I've used Python at 2 Fortune 500 companies, though it tends to be on smaller projects; large institutions like that have vast amounts of momentum attached to large projects and don't readily adopt new technologies.
They tend to be pretty shitty places for a new programmer to work, anyway, so I wouldn't limit myself to what they're doing.
Pretty much every company I've worked at over the past 15+ years has used Python somewhere (from the aforementioned fortune 500s, to small startups, to big government bureaucracies.
Blacken said:
TBH, I'd go with something with static typing and a little more structure than either Ruby or Python. It has its downsides, and there is more friction in getting started (but you sound motivated enough that that's not a big issue), but I'd look at Java or C# as a starting point.
To me those are okay languages for daily use, but they're not where I'd point someone who's learning to code. My recommendation would be to progress through:
1. A simple dynamically typed language to get you going and see if you're actually interested in learning to code (Python, with an emphasis on OOP and a few glitzier UI/data presentation apps). Learn your editor and environment without worrying much about the compiler, memory management, etc.
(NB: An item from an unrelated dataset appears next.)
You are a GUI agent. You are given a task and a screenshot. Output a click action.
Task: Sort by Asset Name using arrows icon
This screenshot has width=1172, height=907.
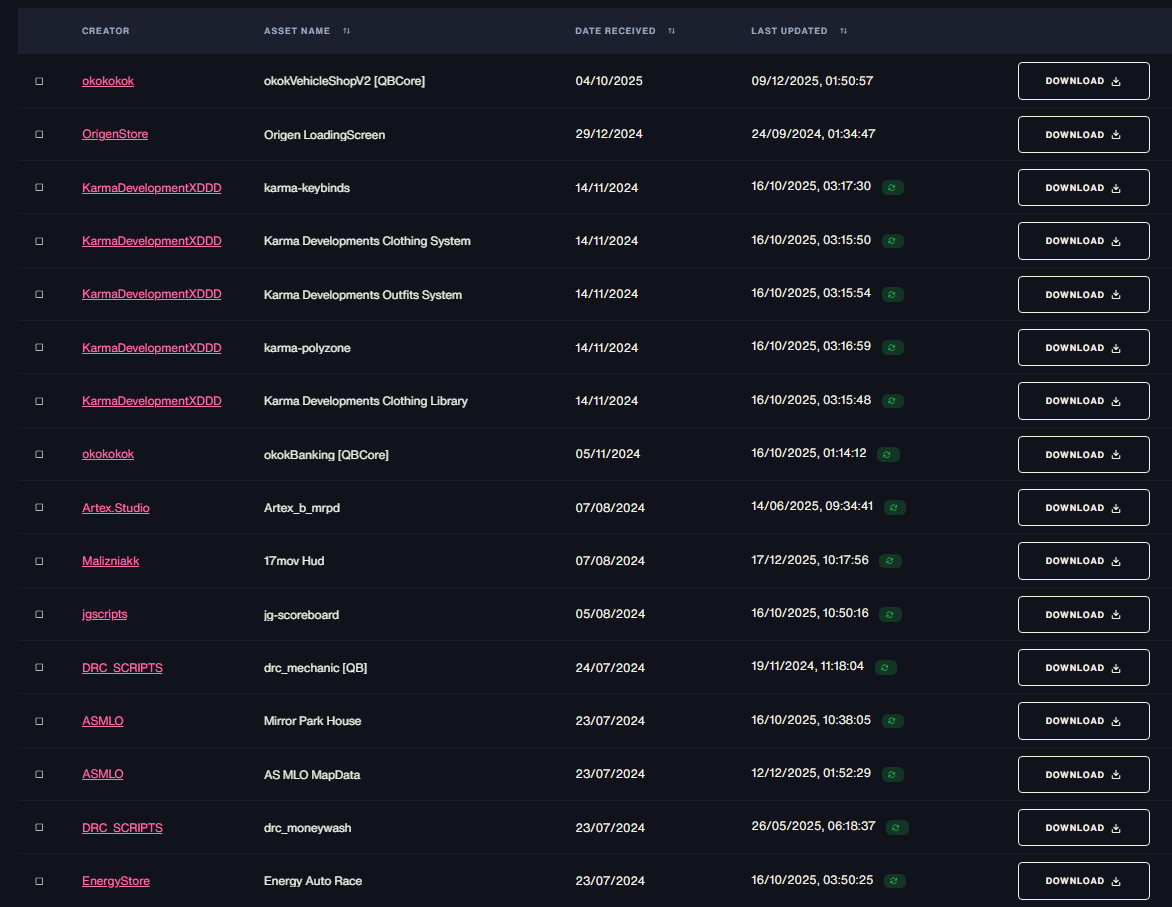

2. A low-level statically typed language with manual memory management (C, with an emphasis on structured programming and some close-to-the-iron device/memory management or at least bitmap twiddling or something). Start working through Sedgewick and learning data structures and computational complexity.
3. A functional language (OCAML or Lisp, with a strong emphasis on functional programming and data transformation). Start working through the dragon book learning parsing and lexing and intermediate representations.
If you do that well then you've come close to getting through sophomore year at MIT/CMU/Stanford/Berkeley in terms of knowledge*, which is enough to make you comfortable learning most languages (add in one assembly language, Forth, and Prolog and you're even closer) and give a decent underpinning to understand whatever's going on in the language and framework you wind up working on.